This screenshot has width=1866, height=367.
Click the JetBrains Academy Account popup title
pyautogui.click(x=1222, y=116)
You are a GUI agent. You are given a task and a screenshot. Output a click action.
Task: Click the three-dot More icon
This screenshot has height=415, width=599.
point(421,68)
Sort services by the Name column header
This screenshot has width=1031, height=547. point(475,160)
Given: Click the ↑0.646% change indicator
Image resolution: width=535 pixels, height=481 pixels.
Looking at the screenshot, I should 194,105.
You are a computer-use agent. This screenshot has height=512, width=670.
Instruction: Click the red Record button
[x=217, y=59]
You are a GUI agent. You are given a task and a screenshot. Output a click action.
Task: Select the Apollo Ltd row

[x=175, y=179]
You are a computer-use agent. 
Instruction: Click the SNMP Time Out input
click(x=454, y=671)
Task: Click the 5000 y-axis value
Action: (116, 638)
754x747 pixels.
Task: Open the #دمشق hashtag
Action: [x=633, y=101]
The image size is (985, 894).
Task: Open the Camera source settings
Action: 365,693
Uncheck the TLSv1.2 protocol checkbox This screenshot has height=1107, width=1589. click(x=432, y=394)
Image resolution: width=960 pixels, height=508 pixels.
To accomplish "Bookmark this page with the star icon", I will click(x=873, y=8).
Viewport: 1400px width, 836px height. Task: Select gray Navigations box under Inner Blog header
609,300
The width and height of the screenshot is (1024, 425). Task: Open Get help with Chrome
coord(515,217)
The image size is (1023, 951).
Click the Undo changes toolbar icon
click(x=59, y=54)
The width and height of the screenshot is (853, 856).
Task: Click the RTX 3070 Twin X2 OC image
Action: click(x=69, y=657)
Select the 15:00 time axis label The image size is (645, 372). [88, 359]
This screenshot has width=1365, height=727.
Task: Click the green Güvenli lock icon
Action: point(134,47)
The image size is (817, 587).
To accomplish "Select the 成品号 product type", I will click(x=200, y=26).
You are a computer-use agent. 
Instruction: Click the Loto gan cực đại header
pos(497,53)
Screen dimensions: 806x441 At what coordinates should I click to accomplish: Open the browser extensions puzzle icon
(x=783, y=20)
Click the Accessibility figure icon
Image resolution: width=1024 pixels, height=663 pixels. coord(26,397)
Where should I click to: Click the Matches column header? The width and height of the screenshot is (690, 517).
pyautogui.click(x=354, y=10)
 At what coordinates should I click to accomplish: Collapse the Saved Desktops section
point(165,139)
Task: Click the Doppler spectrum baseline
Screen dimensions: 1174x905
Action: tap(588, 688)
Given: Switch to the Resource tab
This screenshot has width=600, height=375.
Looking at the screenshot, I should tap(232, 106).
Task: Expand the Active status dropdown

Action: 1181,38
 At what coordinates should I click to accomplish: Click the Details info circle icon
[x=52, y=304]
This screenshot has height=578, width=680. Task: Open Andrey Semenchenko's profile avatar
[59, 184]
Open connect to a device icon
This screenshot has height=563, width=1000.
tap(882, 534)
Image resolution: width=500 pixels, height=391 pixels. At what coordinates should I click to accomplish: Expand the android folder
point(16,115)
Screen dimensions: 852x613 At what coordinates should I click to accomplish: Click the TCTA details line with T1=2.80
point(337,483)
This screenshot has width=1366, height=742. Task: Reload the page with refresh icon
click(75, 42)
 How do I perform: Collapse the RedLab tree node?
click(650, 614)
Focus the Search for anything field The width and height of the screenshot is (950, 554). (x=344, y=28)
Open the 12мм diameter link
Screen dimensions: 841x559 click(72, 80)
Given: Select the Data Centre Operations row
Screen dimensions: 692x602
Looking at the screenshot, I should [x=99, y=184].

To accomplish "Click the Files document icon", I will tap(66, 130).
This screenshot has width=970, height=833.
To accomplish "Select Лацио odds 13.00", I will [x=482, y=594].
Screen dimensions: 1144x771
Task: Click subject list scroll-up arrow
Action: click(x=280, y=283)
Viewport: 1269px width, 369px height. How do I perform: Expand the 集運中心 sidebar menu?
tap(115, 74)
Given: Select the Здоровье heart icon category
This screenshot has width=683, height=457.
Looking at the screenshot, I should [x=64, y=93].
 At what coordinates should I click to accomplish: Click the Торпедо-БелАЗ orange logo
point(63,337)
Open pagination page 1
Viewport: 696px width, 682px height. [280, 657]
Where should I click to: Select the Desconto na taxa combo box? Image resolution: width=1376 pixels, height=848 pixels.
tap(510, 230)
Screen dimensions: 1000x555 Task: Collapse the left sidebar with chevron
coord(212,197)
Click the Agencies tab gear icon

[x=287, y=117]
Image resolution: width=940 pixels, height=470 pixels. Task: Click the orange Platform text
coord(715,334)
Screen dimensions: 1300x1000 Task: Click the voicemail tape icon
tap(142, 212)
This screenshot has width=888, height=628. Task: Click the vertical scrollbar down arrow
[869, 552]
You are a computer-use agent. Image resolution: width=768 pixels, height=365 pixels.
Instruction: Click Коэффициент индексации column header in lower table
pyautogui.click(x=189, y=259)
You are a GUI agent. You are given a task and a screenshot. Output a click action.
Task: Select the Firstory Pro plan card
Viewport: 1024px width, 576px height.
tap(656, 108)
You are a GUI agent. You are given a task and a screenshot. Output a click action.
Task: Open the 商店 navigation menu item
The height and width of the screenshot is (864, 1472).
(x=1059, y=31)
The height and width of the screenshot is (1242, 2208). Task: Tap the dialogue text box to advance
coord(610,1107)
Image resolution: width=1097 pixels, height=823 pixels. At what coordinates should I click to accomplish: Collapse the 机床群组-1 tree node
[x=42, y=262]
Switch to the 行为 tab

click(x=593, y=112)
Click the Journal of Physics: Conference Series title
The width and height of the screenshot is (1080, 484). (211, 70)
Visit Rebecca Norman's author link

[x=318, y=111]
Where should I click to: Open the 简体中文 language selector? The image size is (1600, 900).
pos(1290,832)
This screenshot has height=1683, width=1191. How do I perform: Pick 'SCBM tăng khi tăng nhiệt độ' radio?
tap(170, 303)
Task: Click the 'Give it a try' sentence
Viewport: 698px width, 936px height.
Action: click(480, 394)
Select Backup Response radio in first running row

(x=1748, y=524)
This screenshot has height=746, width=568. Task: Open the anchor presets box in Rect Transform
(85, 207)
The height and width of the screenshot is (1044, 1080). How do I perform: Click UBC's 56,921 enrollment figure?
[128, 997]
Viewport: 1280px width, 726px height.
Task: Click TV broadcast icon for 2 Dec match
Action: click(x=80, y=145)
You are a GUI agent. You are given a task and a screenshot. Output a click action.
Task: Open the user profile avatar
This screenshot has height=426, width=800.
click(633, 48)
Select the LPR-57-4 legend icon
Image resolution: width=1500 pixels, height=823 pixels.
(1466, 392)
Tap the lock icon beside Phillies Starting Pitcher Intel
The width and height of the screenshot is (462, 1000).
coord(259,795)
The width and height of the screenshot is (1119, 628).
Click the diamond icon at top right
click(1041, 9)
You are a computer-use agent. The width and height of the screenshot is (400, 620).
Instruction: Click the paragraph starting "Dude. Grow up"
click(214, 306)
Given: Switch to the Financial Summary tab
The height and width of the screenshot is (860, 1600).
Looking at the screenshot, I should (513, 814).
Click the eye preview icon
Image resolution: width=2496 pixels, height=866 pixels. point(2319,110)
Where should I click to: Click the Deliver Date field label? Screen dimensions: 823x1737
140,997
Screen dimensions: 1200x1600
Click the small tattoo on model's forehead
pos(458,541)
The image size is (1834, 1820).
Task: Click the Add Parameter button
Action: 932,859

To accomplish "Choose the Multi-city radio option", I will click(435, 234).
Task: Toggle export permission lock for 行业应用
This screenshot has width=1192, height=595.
· · · · · · ·
■ WHAT IS REQUIRED
In the records above, find each line with the word "computer" and copy it out.

■ SOLUTION TO THIS PROBLEM
You are a computer-use agent. This screenshot has height=512, width=670.
You are a computer-use agent. 
You are a computer-use agent. 
You are a computer-use agent. Image resolution: width=768 pixels, height=365 pixels.
You are a computer-use agent. The width and height of the screenshot is (400, 620).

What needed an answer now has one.